[Start of section]

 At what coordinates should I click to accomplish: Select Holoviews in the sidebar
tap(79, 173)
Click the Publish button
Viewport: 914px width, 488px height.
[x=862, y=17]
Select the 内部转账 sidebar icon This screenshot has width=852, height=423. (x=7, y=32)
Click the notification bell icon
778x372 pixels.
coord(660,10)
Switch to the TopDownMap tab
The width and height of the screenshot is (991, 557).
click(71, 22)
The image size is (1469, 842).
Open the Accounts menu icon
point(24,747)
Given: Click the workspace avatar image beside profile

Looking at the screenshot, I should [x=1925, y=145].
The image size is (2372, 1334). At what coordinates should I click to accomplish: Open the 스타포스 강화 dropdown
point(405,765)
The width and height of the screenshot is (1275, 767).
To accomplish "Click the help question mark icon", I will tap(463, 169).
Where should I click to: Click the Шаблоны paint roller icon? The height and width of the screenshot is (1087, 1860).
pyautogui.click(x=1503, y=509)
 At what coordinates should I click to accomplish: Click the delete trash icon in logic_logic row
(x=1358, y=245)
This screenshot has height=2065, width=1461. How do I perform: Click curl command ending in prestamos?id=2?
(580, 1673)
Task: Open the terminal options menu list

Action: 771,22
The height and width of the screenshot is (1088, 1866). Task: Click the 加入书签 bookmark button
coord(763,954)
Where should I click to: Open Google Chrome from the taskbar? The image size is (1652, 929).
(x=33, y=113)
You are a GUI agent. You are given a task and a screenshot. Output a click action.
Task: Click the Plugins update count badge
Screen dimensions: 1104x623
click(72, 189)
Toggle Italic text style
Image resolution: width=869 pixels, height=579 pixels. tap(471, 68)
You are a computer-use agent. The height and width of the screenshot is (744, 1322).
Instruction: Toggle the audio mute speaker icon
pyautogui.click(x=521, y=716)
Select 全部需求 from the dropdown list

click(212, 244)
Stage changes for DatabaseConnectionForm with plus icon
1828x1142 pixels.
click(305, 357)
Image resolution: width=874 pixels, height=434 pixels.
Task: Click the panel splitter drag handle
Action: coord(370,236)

[End of section]

### ABOUT THIS TASK
Exactly as given, please retype all the entries.

### SOLUTION TO THIS EXERCISE
 At what coordinates should I click to accomplish: Select Holoviews in the sidebar
tap(79, 173)
Click the Publish button
Viewport: 914px width, 488px height.
[x=862, y=17]
Select the 内部转账 sidebar icon This screenshot has width=852, height=423. (x=7, y=32)
Click the notification bell icon
778x372 pixels.
coord(660,10)
Switch to the TopDownMap tab
The width and height of the screenshot is (991, 557).
click(71, 22)
The image size is (1469, 842).
Open the Accounts menu icon
point(24,747)
Given: Click the workspace avatar image beside profile

Looking at the screenshot, I should [x=1925, y=145].
The image size is (2372, 1334). At what coordinates should I click to accomplish: Open the 스타포스 강화 dropdown
point(405,765)
The width and height of the screenshot is (1275, 767).
To accomplish "Click the help question mark icon", I will tap(463, 169).
Where should I click to: Click the Шаблоны paint roller icon? The height and width of the screenshot is (1087, 1860).
pyautogui.click(x=1503, y=509)
 At what coordinates should I click to accomplish: Click the delete trash icon in logic_logic row
(x=1358, y=245)
This screenshot has height=2065, width=1461. How do I perform: Click curl command ending in prestamos?id=2?
(580, 1673)
Task: Open the terminal options menu list

Action: 771,22
The height and width of the screenshot is (1088, 1866). Task: Click the 加入书签 bookmark button
coord(763,954)
Where should I click to: Open Google Chrome from the taskbar? The image size is (1652, 929).
(x=33, y=113)
You are a GUI agent. You are given a task and a screenshot. Output a click action.
Task: Click the Plugins update count badge
Screen dimensions: 1104x623
click(72, 189)
Toggle Italic text style
Image resolution: width=869 pixels, height=579 pixels. tap(471, 68)
You are a computer-use agent. The height and width of the screenshot is (744, 1322).
Instruction: Toggle the audio mute speaker icon
pyautogui.click(x=521, y=716)
Select 全部需求 from the dropdown list

click(212, 244)
Stage changes for DatabaseConnectionForm with plus icon
1828x1142 pixels.
click(305, 357)
Image resolution: width=874 pixels, height=434 pixels.
Task: Click the panel splitter drag handle
Action: coord(370,236)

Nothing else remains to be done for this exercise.